#### Task requirements:
Duplicate the records between the line holding "Expand Model States node" and the line holding "I will pos(83,169).", inclusive.

================================

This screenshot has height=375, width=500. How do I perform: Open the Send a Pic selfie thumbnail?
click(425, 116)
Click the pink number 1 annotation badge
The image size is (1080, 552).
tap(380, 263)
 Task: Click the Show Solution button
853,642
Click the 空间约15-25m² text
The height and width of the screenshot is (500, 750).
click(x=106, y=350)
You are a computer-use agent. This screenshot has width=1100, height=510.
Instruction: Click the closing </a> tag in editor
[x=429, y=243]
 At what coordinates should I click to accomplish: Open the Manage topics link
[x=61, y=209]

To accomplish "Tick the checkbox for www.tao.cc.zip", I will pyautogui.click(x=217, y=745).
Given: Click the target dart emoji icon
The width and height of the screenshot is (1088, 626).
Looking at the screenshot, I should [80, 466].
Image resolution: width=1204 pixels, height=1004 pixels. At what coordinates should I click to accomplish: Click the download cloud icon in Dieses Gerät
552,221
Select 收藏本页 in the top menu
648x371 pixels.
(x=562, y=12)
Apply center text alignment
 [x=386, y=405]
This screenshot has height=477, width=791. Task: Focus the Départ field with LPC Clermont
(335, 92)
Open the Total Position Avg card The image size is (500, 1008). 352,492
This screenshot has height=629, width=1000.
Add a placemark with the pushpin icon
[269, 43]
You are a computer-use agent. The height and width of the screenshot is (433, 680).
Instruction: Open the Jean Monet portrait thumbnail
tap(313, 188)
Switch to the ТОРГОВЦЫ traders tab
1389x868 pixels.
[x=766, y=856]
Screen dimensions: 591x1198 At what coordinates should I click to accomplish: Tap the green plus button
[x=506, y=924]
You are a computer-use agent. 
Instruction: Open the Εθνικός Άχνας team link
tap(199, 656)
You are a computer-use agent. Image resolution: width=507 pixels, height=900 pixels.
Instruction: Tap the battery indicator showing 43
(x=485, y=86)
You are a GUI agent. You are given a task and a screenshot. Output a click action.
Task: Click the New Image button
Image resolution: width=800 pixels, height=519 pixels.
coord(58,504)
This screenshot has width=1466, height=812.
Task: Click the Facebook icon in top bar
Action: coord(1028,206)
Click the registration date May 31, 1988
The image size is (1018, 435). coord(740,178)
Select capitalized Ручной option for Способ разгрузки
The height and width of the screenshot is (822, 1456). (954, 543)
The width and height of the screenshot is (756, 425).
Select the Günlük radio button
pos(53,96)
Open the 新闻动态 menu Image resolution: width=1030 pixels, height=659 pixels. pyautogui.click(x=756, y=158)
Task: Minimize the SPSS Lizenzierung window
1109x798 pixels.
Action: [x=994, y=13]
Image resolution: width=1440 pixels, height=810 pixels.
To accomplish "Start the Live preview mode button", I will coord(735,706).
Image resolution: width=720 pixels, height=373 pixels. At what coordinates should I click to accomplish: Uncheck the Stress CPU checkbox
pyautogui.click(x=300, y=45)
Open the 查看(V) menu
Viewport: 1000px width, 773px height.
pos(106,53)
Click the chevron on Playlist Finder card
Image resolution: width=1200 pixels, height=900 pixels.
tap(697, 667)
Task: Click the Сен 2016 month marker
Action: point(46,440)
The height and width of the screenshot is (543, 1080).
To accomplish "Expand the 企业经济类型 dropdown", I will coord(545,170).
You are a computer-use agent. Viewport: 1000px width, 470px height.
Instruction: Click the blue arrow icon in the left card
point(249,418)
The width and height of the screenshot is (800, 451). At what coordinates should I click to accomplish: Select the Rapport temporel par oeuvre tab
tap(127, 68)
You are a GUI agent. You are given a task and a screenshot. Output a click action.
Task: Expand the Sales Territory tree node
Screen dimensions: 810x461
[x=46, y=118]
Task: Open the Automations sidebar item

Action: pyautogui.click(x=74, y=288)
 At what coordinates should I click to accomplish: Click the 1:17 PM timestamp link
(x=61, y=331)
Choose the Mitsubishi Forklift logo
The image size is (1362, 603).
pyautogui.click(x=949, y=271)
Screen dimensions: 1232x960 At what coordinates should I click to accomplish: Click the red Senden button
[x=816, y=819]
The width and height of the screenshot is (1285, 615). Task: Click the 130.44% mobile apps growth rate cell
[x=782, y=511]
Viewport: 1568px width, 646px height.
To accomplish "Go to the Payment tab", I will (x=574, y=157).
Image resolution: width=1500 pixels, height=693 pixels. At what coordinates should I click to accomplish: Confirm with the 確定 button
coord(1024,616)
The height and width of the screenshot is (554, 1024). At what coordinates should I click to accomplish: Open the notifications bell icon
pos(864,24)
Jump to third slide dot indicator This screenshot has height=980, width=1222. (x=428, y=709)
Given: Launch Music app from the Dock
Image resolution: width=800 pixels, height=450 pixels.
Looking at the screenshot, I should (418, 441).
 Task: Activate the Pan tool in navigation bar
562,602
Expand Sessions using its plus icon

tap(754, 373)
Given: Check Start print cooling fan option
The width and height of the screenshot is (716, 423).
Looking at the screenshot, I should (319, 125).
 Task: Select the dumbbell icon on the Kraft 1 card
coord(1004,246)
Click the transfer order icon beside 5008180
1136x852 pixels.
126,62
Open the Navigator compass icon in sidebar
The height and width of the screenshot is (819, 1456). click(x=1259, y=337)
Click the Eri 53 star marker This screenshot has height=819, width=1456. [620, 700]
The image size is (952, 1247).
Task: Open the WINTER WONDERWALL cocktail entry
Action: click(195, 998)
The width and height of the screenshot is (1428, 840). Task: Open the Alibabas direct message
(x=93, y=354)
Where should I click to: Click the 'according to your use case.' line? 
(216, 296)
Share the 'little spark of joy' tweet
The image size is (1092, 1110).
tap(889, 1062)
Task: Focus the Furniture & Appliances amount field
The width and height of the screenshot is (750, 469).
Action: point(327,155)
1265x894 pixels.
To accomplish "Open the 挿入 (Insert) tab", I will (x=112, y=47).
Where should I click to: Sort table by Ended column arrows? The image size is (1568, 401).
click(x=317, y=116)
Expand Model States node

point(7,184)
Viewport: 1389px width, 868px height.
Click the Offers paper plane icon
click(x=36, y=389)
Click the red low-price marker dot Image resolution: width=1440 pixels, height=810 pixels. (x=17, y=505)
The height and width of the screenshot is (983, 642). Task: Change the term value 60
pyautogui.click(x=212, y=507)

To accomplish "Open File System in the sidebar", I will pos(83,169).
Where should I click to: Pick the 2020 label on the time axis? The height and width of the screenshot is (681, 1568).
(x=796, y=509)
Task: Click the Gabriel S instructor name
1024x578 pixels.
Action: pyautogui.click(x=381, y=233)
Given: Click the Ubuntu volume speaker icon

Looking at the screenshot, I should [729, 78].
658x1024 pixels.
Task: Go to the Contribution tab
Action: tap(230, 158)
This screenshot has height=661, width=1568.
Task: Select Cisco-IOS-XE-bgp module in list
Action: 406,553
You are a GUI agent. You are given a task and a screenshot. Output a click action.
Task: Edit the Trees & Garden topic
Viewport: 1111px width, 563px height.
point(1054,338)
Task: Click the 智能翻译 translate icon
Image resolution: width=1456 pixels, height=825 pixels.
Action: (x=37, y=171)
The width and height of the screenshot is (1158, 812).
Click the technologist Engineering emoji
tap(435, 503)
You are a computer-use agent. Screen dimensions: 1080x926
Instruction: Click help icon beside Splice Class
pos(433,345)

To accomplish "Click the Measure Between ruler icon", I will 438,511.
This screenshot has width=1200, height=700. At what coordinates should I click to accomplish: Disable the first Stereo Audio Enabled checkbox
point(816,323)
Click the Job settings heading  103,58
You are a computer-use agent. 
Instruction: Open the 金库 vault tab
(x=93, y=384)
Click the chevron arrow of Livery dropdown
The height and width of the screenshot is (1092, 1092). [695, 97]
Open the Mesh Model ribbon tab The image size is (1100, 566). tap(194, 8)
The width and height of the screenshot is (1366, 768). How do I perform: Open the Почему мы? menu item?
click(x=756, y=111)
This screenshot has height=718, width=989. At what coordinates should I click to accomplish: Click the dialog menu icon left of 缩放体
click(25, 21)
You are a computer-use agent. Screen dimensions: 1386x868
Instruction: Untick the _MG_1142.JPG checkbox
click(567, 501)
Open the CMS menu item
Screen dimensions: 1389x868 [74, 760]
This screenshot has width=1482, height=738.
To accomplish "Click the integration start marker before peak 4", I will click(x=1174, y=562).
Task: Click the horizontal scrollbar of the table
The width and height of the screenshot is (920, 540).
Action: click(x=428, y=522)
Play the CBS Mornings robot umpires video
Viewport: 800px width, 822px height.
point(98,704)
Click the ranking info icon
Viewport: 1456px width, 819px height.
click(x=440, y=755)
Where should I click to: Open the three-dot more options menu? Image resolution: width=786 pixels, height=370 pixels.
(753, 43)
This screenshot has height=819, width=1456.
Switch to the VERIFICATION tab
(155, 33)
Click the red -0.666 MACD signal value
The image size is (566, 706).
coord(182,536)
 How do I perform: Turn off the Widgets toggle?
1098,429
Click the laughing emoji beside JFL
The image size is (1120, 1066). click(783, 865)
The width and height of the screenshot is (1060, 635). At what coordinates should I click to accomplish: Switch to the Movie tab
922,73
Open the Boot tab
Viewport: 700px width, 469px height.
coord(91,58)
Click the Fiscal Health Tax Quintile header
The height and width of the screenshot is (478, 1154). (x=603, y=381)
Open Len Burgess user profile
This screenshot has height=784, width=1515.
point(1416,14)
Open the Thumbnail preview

================================

#### Response to this exercise:
Expand Model States node

point(7,184)
Viewport: 1389px width, 868px height.
Click the Offers paper plane icon
click(x=36, y=389)
Click the red low-price marker dot Image resolution: width=1440 pixels, height=810 pixels. (x=17, y=505)
The height and width of the screenshot is (983, 642). Task: Change the term value 60
pyautogui.click(x=212, y=507)

To accomplish "Open File System in the sidebar", I will pos(83,169).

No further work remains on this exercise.